Bauxite mining in Ghana produced about 708,000 metric tonnes of bauxite in 2021.

== Uses ==
Bauxite is Ghana's primary ore for aluminium production, and plays a role in the country's industrial sector. Most of the bauxite mined in Ghana is used for the production of alumina, which is then refined into aluminium.

== History ==
The history of bauxite mining in Ghana dates back to the early 20th century. Bauxite was first discovered in the country in 1921 at Awaso, in the Western North Region. The first operations began in the 1940s, with the Ghana Bauxite Company (GBC) managing the extraction and export of bauxite since then.

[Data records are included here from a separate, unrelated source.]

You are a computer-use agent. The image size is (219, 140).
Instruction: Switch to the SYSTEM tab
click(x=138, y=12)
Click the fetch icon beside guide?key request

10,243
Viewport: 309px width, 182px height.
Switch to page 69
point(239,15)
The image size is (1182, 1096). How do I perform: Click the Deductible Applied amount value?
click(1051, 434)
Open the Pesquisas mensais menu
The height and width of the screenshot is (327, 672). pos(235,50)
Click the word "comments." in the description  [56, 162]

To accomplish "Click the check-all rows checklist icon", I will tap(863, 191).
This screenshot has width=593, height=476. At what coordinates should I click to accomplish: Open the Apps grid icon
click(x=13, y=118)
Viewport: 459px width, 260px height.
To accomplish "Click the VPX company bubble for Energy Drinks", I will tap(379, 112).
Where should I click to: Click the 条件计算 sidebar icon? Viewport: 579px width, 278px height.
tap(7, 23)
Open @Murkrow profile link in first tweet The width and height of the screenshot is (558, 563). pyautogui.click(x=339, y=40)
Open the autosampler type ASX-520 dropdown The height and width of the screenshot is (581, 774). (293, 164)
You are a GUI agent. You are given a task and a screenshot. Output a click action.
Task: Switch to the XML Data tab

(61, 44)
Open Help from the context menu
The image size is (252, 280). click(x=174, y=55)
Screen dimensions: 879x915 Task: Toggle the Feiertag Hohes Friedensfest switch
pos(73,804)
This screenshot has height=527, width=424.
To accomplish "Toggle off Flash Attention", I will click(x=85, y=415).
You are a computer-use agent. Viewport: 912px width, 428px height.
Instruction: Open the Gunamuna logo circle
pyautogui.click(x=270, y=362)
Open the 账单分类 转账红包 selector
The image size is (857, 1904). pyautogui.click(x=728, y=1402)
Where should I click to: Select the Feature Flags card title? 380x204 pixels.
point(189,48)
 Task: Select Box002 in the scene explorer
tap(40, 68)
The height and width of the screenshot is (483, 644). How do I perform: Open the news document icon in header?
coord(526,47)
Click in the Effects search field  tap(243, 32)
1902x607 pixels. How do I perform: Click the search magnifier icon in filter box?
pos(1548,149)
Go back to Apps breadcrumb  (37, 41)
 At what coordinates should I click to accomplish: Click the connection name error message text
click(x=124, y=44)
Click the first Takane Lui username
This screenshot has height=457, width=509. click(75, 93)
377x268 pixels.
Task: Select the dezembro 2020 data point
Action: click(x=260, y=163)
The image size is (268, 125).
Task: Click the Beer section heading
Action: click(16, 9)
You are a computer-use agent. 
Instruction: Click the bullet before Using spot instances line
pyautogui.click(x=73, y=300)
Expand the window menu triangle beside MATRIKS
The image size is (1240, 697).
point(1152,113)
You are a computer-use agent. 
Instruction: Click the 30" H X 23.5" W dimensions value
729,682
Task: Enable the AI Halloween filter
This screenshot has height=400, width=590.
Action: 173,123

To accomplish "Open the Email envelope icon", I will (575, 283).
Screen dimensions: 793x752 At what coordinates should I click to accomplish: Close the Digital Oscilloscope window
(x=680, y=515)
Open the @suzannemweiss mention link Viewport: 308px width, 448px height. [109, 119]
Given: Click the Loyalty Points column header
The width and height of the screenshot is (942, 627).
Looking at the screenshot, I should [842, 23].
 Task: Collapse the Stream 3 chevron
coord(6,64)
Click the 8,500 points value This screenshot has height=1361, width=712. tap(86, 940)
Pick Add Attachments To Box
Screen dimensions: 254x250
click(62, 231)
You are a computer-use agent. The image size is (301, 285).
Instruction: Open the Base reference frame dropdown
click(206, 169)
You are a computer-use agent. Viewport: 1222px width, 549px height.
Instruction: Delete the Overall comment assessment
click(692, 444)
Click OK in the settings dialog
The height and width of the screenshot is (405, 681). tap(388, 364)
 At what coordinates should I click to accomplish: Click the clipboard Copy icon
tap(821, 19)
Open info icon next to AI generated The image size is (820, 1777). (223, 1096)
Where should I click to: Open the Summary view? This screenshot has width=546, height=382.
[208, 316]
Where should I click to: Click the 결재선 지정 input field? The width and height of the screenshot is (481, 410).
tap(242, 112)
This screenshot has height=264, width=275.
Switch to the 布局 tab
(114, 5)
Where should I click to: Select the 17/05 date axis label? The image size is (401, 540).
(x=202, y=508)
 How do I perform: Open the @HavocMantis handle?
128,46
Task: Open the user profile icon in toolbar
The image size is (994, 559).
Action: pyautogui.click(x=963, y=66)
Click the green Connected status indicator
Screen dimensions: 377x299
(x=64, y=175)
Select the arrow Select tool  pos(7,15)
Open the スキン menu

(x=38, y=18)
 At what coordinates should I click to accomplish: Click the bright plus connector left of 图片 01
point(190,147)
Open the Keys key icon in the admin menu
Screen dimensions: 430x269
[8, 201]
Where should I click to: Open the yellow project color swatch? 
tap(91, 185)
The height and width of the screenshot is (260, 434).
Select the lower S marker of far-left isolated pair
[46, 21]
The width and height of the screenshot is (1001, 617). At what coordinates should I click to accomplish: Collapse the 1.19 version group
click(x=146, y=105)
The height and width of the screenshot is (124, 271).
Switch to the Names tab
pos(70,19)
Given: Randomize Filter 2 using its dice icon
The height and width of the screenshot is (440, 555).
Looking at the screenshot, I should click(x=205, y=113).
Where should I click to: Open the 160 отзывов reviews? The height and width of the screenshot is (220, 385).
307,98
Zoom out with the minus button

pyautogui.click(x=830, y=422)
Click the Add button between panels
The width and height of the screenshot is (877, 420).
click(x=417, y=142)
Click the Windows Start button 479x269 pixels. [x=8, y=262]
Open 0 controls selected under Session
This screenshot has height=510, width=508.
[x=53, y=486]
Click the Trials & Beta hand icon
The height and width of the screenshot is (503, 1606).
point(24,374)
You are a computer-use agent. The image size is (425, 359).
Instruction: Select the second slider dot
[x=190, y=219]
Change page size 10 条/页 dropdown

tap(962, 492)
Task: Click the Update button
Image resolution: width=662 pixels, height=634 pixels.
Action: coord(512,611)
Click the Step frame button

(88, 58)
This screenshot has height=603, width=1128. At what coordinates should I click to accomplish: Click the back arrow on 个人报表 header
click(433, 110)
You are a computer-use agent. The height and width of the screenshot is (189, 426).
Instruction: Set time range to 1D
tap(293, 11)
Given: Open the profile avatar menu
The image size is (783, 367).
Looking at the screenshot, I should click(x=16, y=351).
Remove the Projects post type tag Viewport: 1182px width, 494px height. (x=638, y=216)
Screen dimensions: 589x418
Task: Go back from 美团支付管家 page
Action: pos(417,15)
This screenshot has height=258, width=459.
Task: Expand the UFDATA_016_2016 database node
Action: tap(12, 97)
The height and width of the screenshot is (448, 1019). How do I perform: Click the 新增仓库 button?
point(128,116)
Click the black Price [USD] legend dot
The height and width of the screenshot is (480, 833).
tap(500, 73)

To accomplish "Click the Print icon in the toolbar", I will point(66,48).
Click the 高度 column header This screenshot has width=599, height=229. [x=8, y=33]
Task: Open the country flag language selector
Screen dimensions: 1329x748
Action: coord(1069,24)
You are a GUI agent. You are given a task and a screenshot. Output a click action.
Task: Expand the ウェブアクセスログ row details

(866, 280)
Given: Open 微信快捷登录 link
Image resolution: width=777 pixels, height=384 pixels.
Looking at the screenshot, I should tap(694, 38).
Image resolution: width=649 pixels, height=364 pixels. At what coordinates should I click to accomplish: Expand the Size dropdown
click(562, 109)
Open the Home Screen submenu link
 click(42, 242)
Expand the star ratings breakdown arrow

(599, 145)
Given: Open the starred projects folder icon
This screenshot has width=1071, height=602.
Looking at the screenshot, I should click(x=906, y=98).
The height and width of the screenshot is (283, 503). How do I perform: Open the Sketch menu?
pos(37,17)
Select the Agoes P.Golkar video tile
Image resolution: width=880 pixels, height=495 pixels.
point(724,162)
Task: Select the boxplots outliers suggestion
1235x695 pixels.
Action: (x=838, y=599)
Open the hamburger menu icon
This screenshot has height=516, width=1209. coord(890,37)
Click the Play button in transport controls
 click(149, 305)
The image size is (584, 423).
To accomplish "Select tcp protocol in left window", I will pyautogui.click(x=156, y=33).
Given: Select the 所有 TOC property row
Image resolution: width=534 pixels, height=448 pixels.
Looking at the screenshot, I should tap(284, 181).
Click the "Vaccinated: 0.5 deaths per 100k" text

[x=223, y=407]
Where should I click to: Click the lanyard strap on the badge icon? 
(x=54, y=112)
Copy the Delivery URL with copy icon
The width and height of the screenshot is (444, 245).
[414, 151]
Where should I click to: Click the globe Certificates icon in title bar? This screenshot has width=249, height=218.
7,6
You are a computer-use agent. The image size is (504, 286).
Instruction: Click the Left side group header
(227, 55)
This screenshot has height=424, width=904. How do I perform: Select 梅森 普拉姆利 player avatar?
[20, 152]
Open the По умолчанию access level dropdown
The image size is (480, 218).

In 2018 the Ghana Integrated Aluminium Development Corporation (GIADEC) was established by an Act of parliament, under the Ghana Integrated Aluminium Development Corporation Act, 2018 (Act 976). This law was passed to oversee and implement the government's vision of developing an integrated aluminium industry in Ghana, with the aim of transforming the bauxite sector into a fully integrated value chain, including mining, refining, and manufacturing of aluminium products.

== Deposits ==

=== Awaso ===
Awaso is in the Western-North Region and is one of Ghana's oldest mining areas, with reserves estimated at 60 million metric tons (MMT). The mine has primarily supported raw material exports for decades.

=== Nyinahin ===
The Ashanti Region's Nyinahin holds Ghana's largest bauxite reserves, with an estimated 700 MMT.

=== Kyebi ===
Kyebi, in the Eastern Region, contains about 160 MMT of reserves and is slated for future development.